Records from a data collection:
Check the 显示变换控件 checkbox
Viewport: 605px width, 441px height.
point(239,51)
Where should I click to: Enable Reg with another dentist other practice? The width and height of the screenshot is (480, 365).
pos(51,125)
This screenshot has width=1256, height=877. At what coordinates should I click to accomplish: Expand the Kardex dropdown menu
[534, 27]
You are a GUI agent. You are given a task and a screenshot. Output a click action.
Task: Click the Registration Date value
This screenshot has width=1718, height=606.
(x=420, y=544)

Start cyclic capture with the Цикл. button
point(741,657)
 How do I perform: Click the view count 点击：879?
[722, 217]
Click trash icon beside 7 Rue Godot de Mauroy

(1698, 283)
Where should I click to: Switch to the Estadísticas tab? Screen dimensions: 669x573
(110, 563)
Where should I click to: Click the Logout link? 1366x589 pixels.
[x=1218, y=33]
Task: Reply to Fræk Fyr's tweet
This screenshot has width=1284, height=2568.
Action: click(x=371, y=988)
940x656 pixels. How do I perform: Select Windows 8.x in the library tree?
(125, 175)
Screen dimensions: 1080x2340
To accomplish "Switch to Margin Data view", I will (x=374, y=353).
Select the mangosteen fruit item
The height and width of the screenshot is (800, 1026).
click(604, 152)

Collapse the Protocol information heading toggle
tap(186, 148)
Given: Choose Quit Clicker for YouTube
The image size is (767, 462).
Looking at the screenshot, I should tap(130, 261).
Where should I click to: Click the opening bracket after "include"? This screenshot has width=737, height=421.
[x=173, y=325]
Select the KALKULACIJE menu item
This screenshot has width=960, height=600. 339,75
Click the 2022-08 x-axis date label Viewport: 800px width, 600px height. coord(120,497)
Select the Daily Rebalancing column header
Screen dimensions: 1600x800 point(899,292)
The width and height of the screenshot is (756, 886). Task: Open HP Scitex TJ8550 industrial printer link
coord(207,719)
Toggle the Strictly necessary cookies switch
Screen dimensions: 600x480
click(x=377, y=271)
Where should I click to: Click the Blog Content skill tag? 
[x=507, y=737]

PROBLEM DETAILS:
Your answer must be the line that contains "Where should I click to: Click the Blog" and every line after it to the end of the records, reproduced exactly.

FINAL ANSWER:
Where should I click to: Click the Blog Content skill tag? 
[x=507, y=737]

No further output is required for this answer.